The meeting took place in the Tillotson Room of the Tippie Alumni Center at 4:30 p.m. and was in response to Executive Order 13769, “Protecting the Nation from Foreign Terrorist Entry into the United States,” which was released by the White House on Jan. 27.

Lebowitz addressed the possible outcomes regarding the legal case surrounding the order, which is being argued in front of the 9th Circuit U.S. Court of Appeals in San Francisco. Furthermore, he discussed the potential implications of the executive order “Border Security and Immigration Enforcement Improvements,” which was enacted on Jan. 25.

“I don’t know if, in my 30 years of immigration law, I have ever been as busy as I have in these past two weeks,” Lebowitz said.

Executive Order 13769 has garnered substantial attention from media outlets and concerned citizens since it was signed. Dissent arose in the U.S. Department of Justice when the acting attorney general, Sally Yates, was fired after instructing the Department of Justice to not defend the order in court.
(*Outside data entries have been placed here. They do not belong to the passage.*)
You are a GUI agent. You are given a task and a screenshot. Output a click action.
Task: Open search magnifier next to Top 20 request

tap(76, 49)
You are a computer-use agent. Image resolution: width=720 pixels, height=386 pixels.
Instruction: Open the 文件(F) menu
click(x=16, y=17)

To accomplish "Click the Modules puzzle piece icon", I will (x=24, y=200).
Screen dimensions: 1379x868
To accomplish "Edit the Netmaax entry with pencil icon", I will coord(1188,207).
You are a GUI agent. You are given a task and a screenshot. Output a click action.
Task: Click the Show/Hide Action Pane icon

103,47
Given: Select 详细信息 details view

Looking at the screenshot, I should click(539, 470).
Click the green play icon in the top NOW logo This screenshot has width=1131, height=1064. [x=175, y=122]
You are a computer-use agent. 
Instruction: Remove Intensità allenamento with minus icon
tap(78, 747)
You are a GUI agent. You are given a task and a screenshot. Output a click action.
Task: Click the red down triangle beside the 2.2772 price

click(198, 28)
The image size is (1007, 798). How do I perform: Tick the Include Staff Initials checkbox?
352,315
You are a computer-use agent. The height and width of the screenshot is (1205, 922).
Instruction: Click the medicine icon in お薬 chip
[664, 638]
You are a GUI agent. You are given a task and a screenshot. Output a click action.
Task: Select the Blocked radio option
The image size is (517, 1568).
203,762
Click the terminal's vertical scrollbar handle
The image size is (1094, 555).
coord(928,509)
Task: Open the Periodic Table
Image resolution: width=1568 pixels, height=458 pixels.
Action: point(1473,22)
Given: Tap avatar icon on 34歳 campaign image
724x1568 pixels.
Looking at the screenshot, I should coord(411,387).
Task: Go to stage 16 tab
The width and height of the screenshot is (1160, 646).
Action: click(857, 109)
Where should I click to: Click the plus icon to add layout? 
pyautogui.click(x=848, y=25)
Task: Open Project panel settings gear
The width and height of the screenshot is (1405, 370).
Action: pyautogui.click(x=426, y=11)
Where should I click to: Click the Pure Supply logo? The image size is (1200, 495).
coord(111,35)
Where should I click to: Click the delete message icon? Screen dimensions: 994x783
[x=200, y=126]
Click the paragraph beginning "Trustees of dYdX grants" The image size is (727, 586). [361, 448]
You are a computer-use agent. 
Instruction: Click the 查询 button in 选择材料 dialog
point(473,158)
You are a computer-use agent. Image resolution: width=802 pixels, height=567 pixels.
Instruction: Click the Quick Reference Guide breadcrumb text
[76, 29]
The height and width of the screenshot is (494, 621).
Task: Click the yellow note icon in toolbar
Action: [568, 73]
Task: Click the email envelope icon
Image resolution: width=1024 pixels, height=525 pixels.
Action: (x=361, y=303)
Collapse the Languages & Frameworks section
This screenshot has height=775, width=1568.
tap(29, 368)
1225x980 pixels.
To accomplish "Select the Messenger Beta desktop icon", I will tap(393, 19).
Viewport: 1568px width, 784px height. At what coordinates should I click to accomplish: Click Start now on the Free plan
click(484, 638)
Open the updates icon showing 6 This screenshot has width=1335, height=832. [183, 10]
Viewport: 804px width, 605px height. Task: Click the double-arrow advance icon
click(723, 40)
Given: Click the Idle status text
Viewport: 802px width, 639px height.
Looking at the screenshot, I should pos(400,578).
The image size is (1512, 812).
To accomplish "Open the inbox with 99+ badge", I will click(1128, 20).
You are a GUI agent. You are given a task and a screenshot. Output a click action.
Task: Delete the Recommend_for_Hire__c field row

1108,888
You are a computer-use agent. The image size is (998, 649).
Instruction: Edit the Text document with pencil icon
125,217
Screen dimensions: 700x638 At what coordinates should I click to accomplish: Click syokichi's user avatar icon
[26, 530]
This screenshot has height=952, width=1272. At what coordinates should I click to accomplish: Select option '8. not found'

“The fact that this is getting attention is a very positive thing,” Lebowitz said. “We need to be concerned with several provisions with this, but we do not need to overreact.”

Controversy has risen over the effectiveness of the order. The seven countries singled out—Iraq, Iran, Syria, Somalia, Sudan, Libya and Yemenhave not been where the majority of jihadists who have committed acts of terror in the U.S. have originated.

“What the order is aiming to do is protect our national security. One of the jobs of the president is protecting our nation on immigration issues,” Lebowitz said. “We cannot forget, the job of the government is to keep all its citizens safe. Measured action to achieve that goal is entirely appropriate. The debate is whether or not this is too much.”

The 13 students, staff and faculty who attended the meeting were worried about the implications the order may have on them, their loved ones or their plans to travel.

“We are still urging students to seek help and counsel if they have any questions,” Assistant Director of International Student Services Lenee McCandless said.

Patricia Ferrey, the director of human resources, was also in attendance and her primary concern was providing resources for those who need it.

“The college’s chief concern is that it will adversely affect members of the community,” Ferrey said.

Lebowitz said she believes this case will go to the U.S. Supreme Court.

“And if we have a deadlock, the lower court’s decision will sustain,” Lebowitz said.

The BBC reported on Thursday, Feb. 9, that the U.S. 9th District Court of Appeals has decided not to block the lower court’s ruling that the order was unconstitutional, and it is now very likely to go to the U.S. Supreme Court.